Berlin (epd). Die gebürtige Somalierin Fadumo Korn weiß um die Wirkung ihrer Worte, wenn sie ihre eigene Beschneidung schildert. Korn ist Vorsitzende des Vereins "Nala - Bildung statt Beschneidung" und überreichte Bundesfamilienministerin Franziska Giffey (SPD) am Donnerstag in Berlin eine Petition mit 125.000 Unterschriften zur Bekämpfung der genitalen Verstümmelung. Das Problem ist nicht klein, Giffey präsentierte die Zahlen.

Die Zahl der Frauen in Deutschland, deren Genitalien verstümmelt wurden, ist in den vergangenen drei Jahren auf knapp 68.000 gestiegen. Giffey begründete den starken Anstieg um 44 Prozent damit, dass mehr Frauen aus Ländern zuwandern, in denen die genitale Verstümmelung weiter praktiziert wird. Dazu zählen Eritrea, Somalia, Indonesien, Nigeria und Ägypten. Es werde aber auch genauer hingeschaut, sagte die Ministerin. Im Jahr 2017 ging man noch von 44.000 verstümmelten Frauen aus.

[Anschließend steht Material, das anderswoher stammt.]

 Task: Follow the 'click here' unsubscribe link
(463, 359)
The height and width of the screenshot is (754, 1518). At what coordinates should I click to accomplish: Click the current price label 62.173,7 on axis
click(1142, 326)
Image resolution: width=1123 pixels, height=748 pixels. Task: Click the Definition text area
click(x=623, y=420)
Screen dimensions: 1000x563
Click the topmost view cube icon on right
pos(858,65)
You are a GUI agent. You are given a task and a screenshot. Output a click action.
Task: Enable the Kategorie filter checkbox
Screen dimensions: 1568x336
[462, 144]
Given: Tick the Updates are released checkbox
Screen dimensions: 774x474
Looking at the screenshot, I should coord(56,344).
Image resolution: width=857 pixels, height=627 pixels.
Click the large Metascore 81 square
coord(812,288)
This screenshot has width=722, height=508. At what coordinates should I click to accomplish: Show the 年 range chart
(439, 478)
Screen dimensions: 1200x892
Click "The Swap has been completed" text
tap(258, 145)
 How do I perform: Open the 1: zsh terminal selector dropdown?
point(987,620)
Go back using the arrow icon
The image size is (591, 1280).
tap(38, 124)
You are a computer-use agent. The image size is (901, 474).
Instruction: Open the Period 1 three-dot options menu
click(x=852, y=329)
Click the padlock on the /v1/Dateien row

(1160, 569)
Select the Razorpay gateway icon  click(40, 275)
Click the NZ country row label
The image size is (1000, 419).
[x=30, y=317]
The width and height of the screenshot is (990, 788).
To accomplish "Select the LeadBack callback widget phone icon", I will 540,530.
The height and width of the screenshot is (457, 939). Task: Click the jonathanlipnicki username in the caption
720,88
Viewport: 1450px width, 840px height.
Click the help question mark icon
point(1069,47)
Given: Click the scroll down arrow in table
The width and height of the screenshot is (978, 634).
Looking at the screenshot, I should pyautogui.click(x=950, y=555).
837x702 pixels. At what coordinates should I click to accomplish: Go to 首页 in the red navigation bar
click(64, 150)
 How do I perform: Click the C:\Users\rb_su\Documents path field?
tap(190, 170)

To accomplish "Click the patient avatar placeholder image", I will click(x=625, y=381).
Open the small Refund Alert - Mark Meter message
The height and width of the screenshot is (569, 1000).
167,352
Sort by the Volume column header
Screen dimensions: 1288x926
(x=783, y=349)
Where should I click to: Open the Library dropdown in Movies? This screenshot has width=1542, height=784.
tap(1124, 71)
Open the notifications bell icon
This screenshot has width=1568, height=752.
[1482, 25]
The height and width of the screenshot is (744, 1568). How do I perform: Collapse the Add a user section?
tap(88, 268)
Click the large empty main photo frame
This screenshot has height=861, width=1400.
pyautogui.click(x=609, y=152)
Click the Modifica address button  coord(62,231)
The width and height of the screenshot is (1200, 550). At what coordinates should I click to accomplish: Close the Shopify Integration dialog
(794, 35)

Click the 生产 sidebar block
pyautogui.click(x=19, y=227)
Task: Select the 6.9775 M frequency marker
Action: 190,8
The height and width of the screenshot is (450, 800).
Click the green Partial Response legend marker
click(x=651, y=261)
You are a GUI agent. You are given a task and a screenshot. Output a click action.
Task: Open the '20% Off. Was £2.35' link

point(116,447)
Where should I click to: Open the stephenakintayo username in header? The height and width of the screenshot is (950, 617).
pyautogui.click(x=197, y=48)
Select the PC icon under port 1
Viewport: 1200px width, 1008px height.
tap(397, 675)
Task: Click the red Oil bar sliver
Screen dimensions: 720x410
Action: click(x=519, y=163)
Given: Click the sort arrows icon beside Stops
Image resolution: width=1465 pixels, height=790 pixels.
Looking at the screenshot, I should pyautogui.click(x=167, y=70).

Fadumo Korn, die seit 40 Jahren in Deutschland lebt, ist eine von ihnen. In der Steppe Somalias, festgehalten von zwei Frauen und ohne Betäubung wurde sie, als sie sieben Jahre alt war, ihrer Weiblichkeit beraubt, sagt sie. Ohne medizinische Versorgung, zeitweilig im Koma und gegen alle Wahrscheinlichkeit habe sie überlebt: "Es gibt kein Wort, das diesen Schmerz beschreiben kann. Eine Frau nimmt die Klitoris in die Hand, nimmt eine Rasierklinge und schabt sie bis zu den Knochen herunter."

Die traditionelle Beschneidung, die als "Reinigung" von der gefährlichen Klitoris oder Ritual an der Schwelle zum Frausein praktiziert wird, zählt zu den schwersten Menschenrechtsverletzungen. Mädchen und jungen Frauen wird die Klitoris weggeschnitten, oft auch die kleinen Schamlippen. Weltweit sind der Weltgesundheitsorganisation (WHO) zufolge rund 200 Millionen Frauen auf diese Weise verstümmelt. Jedes Jahr werden weitere zwei bis drei Millionen Mädchen Opfer dieser Gewalt. Die Frauen tragen lebenslange, häufig sehr schwere Behinderungen davon.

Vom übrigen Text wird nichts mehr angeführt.